Information given:

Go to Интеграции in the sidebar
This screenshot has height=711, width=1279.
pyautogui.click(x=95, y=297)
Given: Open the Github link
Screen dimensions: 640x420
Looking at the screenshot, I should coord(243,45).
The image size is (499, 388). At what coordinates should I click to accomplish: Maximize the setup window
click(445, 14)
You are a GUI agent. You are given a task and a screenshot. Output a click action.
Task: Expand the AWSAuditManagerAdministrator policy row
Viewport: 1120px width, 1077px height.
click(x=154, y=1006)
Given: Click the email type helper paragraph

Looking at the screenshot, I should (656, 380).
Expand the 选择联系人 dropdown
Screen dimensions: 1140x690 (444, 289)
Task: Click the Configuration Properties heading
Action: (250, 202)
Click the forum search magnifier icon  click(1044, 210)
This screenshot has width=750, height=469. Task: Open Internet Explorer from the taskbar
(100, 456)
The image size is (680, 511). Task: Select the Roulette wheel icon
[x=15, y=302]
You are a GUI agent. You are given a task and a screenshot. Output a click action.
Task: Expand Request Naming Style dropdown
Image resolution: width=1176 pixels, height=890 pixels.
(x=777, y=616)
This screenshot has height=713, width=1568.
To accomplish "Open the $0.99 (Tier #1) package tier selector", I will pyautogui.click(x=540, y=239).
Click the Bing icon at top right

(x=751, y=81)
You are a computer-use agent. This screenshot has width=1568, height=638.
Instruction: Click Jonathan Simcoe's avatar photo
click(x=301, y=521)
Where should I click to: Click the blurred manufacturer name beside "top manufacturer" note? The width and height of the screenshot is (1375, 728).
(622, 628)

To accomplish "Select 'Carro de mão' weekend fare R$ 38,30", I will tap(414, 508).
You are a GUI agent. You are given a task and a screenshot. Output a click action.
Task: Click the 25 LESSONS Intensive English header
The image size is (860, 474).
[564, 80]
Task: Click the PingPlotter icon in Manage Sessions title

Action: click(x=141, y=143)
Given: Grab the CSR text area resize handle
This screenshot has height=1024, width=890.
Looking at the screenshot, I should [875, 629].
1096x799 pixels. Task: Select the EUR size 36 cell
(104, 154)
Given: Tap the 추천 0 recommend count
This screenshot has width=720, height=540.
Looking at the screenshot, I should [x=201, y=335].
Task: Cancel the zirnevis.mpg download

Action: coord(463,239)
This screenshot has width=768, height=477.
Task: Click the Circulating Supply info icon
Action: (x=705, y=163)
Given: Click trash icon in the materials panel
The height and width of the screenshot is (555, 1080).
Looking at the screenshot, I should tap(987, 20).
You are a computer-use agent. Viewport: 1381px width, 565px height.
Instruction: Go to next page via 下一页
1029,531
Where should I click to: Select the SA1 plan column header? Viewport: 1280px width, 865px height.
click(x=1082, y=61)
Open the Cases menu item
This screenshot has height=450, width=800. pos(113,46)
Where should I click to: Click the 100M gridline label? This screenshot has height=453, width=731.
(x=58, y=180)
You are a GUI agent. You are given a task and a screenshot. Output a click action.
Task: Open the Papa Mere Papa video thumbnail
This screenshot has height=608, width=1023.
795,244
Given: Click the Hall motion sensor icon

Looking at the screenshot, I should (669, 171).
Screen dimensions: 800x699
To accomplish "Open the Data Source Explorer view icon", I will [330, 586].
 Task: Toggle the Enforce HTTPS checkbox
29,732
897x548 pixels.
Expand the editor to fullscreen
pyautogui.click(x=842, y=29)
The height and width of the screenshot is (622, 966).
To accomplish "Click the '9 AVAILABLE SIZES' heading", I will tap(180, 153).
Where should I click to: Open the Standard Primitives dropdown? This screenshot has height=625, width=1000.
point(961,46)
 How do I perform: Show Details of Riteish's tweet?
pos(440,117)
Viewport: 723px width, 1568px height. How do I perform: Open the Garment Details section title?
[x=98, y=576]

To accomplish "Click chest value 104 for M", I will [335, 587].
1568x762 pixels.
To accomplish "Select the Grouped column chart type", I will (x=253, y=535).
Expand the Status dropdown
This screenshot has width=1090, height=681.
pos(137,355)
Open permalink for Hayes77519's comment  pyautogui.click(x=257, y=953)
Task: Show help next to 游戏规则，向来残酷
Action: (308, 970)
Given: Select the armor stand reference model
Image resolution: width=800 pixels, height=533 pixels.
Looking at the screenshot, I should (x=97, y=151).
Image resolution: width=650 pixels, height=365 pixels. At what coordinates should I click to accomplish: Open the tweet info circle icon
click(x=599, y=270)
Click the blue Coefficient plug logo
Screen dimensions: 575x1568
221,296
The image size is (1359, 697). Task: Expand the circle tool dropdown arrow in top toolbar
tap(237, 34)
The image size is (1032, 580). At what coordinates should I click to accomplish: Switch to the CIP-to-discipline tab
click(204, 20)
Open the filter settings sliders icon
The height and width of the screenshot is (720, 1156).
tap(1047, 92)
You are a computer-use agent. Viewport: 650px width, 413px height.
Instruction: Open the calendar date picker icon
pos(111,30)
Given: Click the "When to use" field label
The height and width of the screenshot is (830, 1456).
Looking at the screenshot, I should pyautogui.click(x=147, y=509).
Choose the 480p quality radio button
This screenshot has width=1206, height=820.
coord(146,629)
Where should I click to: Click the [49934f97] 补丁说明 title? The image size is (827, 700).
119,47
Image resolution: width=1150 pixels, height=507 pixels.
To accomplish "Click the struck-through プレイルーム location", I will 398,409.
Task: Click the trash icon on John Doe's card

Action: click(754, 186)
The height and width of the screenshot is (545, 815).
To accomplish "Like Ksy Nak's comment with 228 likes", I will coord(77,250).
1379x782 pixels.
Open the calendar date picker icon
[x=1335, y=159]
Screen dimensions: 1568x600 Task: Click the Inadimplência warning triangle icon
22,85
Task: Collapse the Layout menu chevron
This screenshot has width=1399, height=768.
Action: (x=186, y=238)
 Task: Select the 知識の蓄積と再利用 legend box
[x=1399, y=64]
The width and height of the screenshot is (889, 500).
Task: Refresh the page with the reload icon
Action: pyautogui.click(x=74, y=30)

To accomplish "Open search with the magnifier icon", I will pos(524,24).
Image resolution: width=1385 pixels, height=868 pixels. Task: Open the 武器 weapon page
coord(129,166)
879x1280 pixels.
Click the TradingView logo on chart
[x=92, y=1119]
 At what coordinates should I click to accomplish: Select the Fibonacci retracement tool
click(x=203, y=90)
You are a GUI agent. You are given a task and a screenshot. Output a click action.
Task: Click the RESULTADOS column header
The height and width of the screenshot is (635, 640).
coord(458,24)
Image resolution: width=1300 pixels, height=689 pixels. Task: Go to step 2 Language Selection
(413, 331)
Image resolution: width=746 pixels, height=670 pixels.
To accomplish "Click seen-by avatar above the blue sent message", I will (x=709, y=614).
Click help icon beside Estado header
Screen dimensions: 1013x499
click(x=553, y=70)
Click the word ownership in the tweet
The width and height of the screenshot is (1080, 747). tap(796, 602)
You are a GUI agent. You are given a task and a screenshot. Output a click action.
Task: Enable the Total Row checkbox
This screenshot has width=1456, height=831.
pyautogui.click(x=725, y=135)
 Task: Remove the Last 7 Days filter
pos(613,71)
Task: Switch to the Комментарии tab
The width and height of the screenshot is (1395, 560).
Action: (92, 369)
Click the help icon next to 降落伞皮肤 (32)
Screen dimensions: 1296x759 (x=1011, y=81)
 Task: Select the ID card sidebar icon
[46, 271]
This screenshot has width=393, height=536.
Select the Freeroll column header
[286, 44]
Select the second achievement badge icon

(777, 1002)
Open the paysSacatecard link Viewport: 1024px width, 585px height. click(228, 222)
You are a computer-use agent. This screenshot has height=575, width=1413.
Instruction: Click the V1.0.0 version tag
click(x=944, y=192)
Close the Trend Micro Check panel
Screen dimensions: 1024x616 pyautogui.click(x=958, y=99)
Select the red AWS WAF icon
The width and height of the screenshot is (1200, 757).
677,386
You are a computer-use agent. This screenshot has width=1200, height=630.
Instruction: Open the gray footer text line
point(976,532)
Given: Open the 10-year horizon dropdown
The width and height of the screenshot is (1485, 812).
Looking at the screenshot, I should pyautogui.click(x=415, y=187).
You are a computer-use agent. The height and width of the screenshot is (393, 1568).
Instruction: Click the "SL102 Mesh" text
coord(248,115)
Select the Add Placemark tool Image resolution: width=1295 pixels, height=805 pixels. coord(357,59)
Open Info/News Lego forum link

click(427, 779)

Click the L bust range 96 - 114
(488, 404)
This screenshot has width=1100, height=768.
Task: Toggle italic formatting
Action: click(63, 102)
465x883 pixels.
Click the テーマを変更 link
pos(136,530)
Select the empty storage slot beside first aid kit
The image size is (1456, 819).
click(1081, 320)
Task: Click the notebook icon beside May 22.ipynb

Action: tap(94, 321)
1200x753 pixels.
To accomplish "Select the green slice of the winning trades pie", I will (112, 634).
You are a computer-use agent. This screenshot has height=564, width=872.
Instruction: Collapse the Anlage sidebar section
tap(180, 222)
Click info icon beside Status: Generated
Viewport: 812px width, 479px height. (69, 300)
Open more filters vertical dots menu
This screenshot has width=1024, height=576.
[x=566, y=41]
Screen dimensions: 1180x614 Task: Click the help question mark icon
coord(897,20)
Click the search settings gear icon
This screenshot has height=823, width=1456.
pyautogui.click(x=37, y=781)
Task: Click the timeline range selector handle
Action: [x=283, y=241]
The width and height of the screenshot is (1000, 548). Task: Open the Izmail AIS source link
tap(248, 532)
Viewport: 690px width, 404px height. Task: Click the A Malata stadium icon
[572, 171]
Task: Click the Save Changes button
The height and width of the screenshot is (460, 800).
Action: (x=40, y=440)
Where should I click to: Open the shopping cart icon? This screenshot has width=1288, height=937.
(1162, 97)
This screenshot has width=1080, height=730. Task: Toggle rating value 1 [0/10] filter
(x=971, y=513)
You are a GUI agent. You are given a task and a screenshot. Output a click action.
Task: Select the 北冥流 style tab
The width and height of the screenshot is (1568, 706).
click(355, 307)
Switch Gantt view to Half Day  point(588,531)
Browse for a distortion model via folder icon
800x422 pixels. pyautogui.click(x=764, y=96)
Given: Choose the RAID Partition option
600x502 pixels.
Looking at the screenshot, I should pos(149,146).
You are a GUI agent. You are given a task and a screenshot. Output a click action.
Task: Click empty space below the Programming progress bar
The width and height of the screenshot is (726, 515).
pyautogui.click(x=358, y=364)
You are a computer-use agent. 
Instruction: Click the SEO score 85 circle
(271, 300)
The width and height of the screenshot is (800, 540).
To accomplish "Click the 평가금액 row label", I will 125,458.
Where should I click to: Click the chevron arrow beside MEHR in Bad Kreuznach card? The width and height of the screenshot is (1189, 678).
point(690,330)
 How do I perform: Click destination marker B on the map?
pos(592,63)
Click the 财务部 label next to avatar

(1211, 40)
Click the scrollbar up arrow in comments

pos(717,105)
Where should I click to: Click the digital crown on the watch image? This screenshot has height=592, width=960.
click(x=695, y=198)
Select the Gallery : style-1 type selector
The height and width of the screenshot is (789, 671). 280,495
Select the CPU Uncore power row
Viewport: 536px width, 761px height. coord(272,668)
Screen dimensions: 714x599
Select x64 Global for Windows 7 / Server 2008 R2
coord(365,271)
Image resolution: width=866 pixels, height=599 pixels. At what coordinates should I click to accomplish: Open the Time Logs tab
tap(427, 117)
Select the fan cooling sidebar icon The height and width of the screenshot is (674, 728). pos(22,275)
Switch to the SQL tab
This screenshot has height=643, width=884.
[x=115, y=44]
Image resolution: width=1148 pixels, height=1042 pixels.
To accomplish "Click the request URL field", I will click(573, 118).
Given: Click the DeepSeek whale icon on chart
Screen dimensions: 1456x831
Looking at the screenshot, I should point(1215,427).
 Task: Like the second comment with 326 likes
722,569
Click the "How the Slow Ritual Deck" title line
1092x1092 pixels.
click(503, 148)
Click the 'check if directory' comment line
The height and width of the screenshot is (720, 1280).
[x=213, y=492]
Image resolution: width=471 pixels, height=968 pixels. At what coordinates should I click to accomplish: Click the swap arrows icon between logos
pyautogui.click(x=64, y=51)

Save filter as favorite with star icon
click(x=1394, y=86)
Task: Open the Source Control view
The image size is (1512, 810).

Exercise instructions:
Which lines of the records above contain the word "magnifier"? Report each one in full.

Worked solution:
Click the forum search magnifier icon  click(1044, 210)
To accomplish "Open search with the magnifier icon", I will pos(524,24).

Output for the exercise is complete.